Stored data entries
□ □ □
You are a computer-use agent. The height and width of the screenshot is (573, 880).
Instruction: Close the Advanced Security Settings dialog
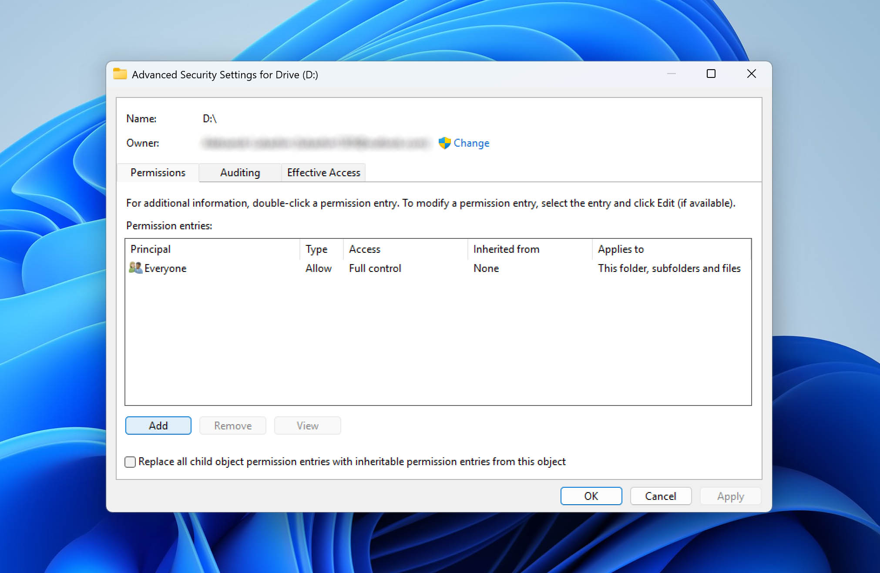[x=751, y=74]
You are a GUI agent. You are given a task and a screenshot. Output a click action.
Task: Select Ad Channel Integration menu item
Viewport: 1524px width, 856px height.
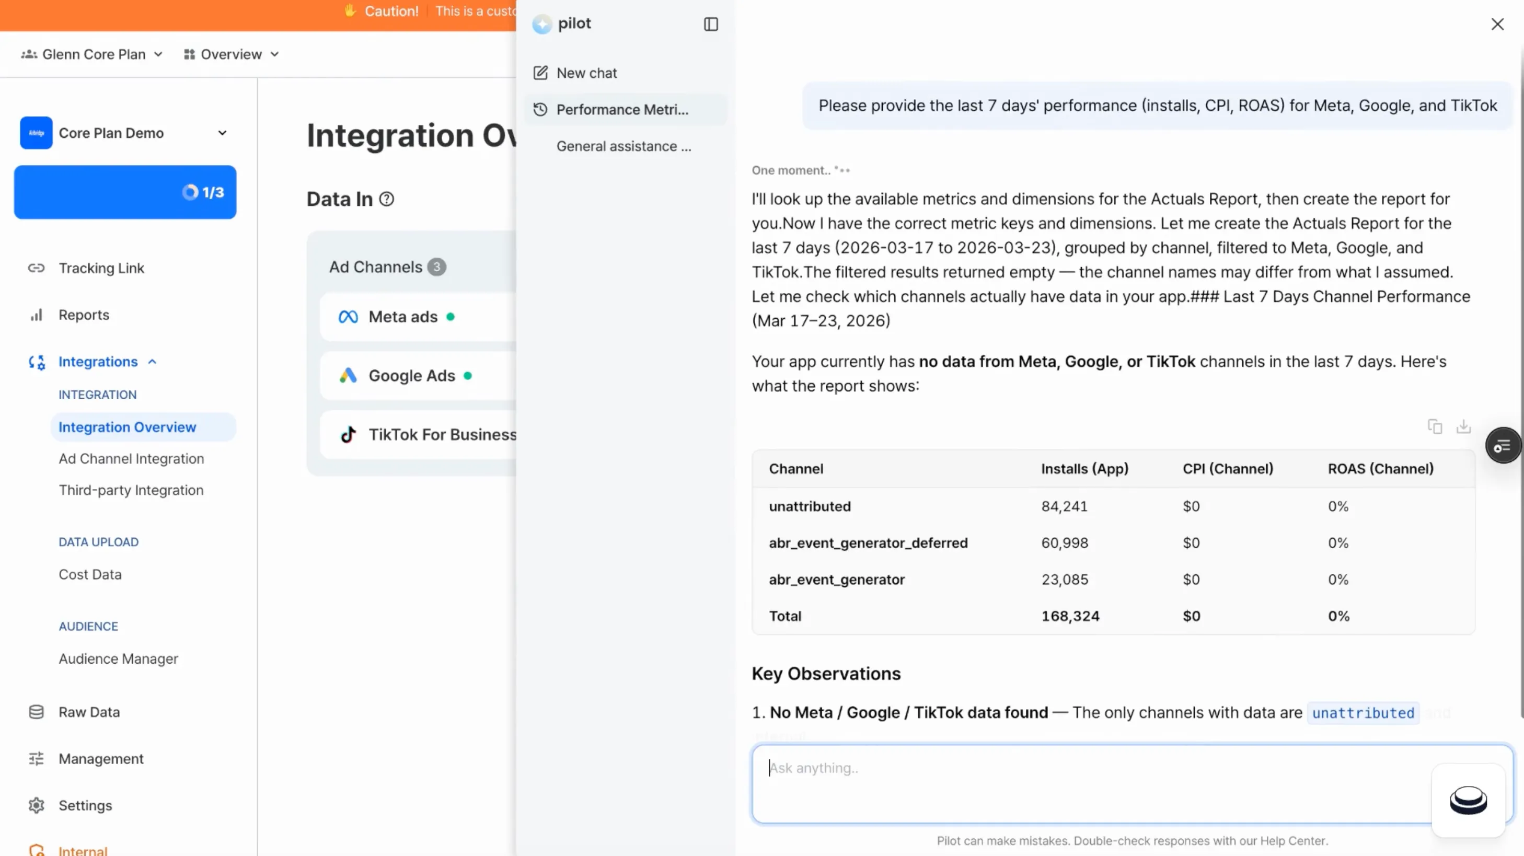click(131, 458)
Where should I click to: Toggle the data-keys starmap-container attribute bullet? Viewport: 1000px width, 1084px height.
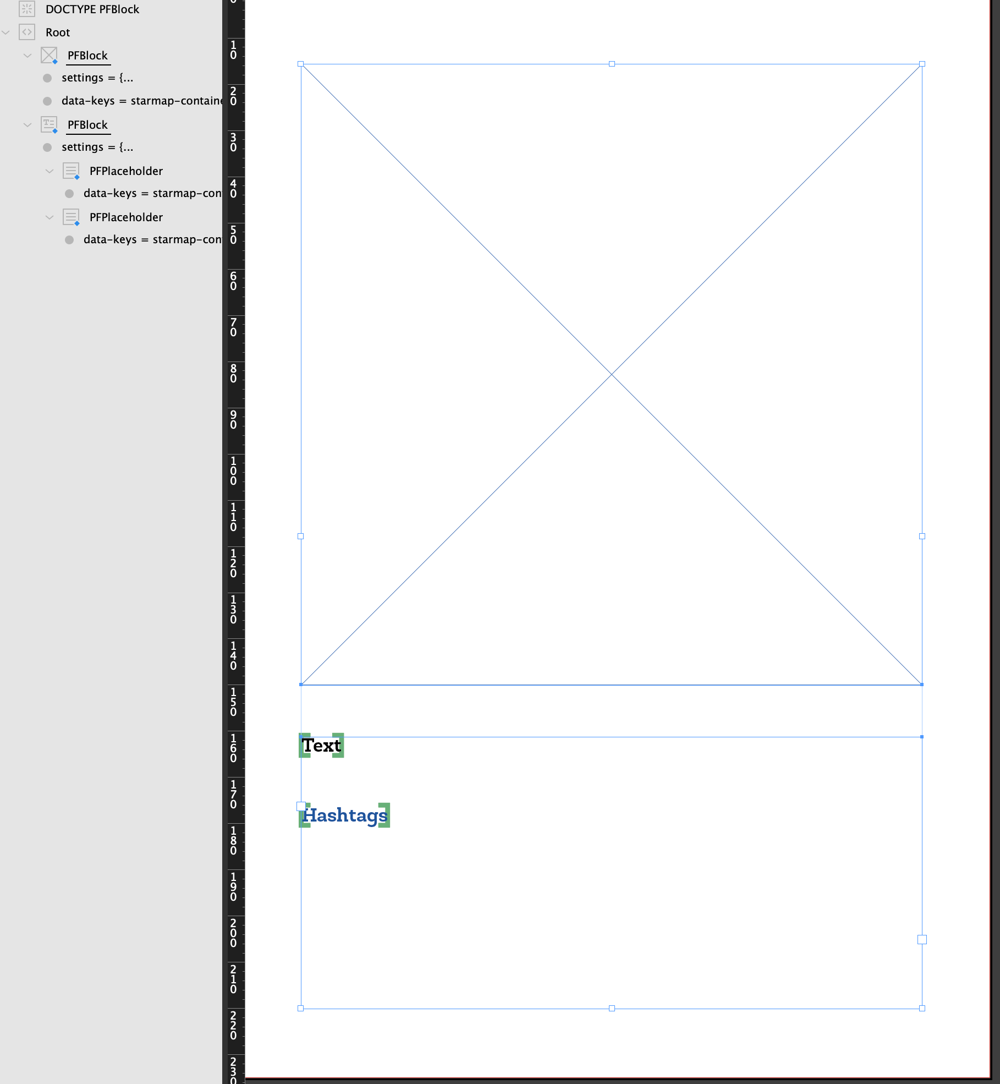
□ □ □
### Exercise goal
Using the data above, print every line exactly, omitting pictures.

### Worked solution
You are a computer-use agent. The height and width of the screenshot is (573, 880).
Instruction: Close the Advanced Security Settings dialog
[x=751, y=74]
You are a GUI agent. You are given a task and a screenshot. Output a click action.
Task: Select Ad Channel Integration menu item
Viewport: 1524px width, 856px height.
click(131, 458)
Where should I click to: Toggle the data-keys starmap-container attribute bullet? Viewport: 1000px width, 1084px height.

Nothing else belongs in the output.